So before I return my output, I will run a method to quickly edit that output to remove any flaws.
(* (+ 8 4) (- 7 (/ 6 3))) ===> (*(+ 8 4)(- 7(/ 6 3)))
((8 4 +) (7 (6 3 /) -) ) =====> ((8 4 +)(7 (6 3 /)-))
What needs to be changed, are the spacing inbetween parens. My goal was to find all cases of a string, remove them, and reinput in the string without spaces.
underlines are extra spaces
(*(+ 8 4)(- 7_(/ 6 3)))
My code was supposted to be String.split(") ("); but error signs... unmatched closing ')')(???
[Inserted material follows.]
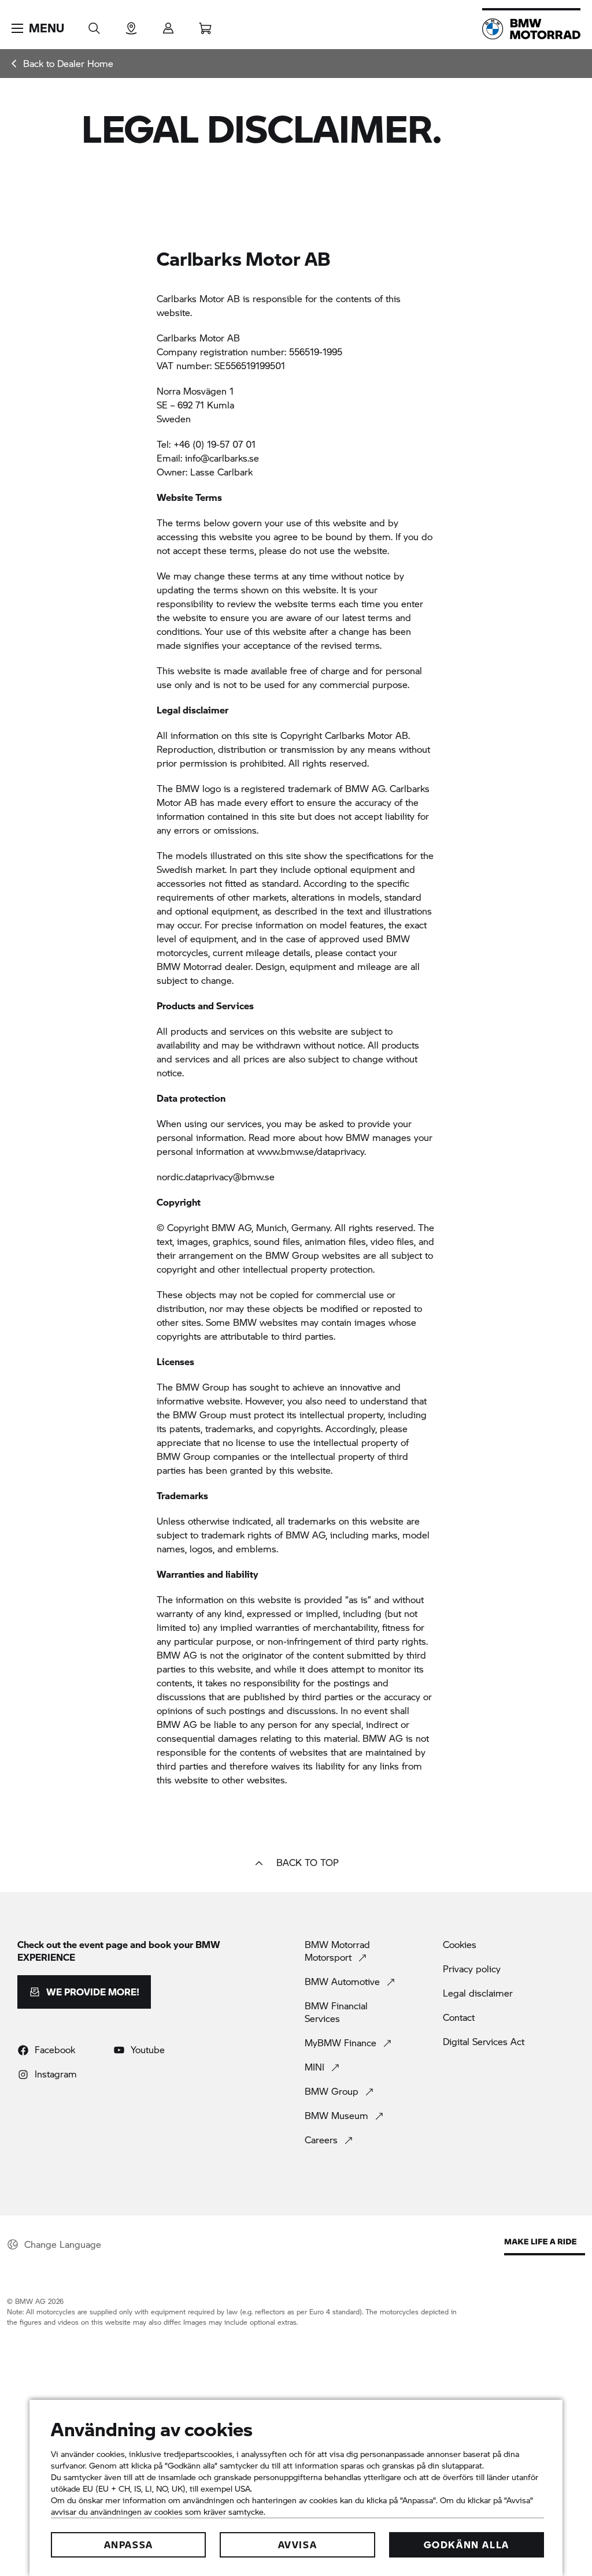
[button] (38, 28)
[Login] (168, 24)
public String antibullshiter(String out) {
out = out.replaceFirst(") (", "X"); //edited
String[] parts = out.split("X");
String part1 = parts[0];
String part2 = parts[1];
part1 = part1 + ")";
part2 = part2 + "(";
out = part1 + part2;
return out;}
How do I harness the power of String.split()?
edit: thanks guys, but I realized I just had to deal with the primary method in itself
As mentioned in the other answers / comments, String.split takes a pattern string (regular expression), and that's why you're getting the unmatched parenthesis error. You can use the Pattern.quote method to get the pattern string that would match your string literal:
yourString.split(java.util.regex.Pattern.quote(") ("));
As, String is immutable. To got the changes of replaceFirst method, you need to re-assign with out. Also you need to skip the Meta Character.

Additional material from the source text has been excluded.